Three more award-winners came next. They were Jeff Dingle who won as Best Bruno Mars, Donna Marie who emerged as Best Lady Ga-Ga and Kelly O’Brien, who scooped the prize as Best Dolly Parton.

The next award was for best tribute band and the nominees were Talon as The Eagles, And Finally—Phil Collins and finally Hats Off to Led Zeppelin, who were awarded with the top prize.

Enter more award-winners to receive their prizes. They were Lorrie Brown for Best Kate Bush, Rule The World for Best Take That and Tameka Jackson for Best Diana Ross.

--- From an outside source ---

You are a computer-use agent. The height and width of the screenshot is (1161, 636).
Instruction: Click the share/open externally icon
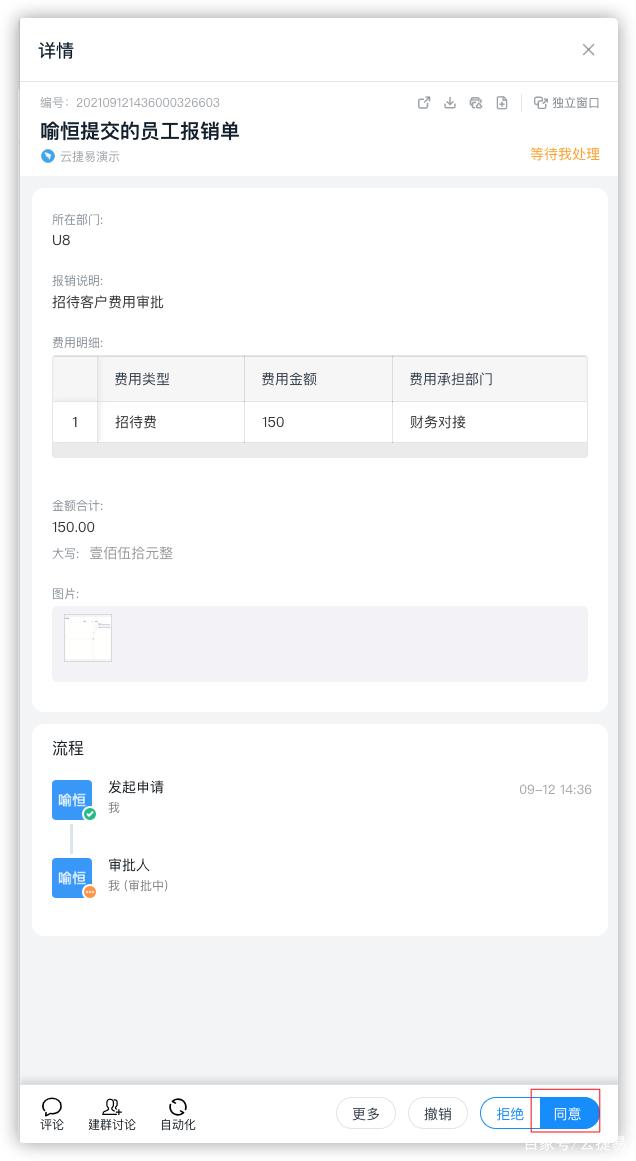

It was then time to see a small segment from the spectacular Totally Tina show. Five female dancers and a red-hot five-piece band are led by ‘Tina’. AKA Justine Riddoch, who is a UK Cabaret subscriber. Mr Monahan muscled in on the choreography and I for one squirmed somewhat, as he joined in on stage.  At the conclusion of Totally Tina, an unplanned encore, instigated again by the Compere, threw yet another spanner in the works, with Mr Monahan missing his cue completely, as he had inexplicably gone off for a dance on the dancefloor below. All of which was a huge shame, given these performers have worked so hard to get where they are and this was supposedly their moment of recognition.

The award for best female artiste came next and the nominees were Kelly O’Brien as Dolly Parton, Tameka Jackson as Diana Ross and the eventual winner, Justine Riddoch as Tina Turner, who was clearly enjoying one hell of a successful evening,

More award-winners were soon up on stage, namely Pop-Up Bowie as Best David Bowie, Soul Kinda Wonderful for Best Drifters and Sing Baby Sing, who we had seen earlier as Best Stylistics.

The nominees for the award of Best Male Artiste were Jeff Dingle as Bruno Mars, Paul Reason as Robbie Williams and the eventual winner Rob Kingsley as Elvis. Mr Kingsley was permitted an acceptance speech and it was amusing to hear the Elvis drawl being replaced by a Scottish twang.

Another gaggle of award winners was soon on stage and accepting their awards. They were Paul Reason for Best Robbie Williams, Walk Like a Man for Best Frankie Valli & Four Seasons and Natalie Anne Black for Best Adele.

It was back to live performance and the penultimate live act on the bill with The Rat Pack is Back. This show is comprised of accurate lookalike/ sound-alikes to Frank Sinatra, Dean Martin and Sammy Davis Jnr, all accompanied by a troupe of Les Vegas style show-girls. The effect was simply mesmerising. However, during this performance, the whole effect of the evening was marred yet further by members of various acts wheeling cases and equipment under the lip of the stage and in full view of the audience.

Members of the final act on the bill Talon were awarded a Life Achievement Award and the band were the last to perform, opening with Hotel California, which was quite superbly played and sung. Talon boast a huge fan-base and many of their followers had made their way upstairs just to see their heroes in action.

This evening provided career recognition for the brilliant and highly in-demand people on stage, rewarding them for their hard work and dedication. Some of the best tribute acts in the business were present and a lot of money was no doubt thrown at the project, allied no doubt to oodles of good intentions. Let’s hope there is another National Tribute Music Awards next year.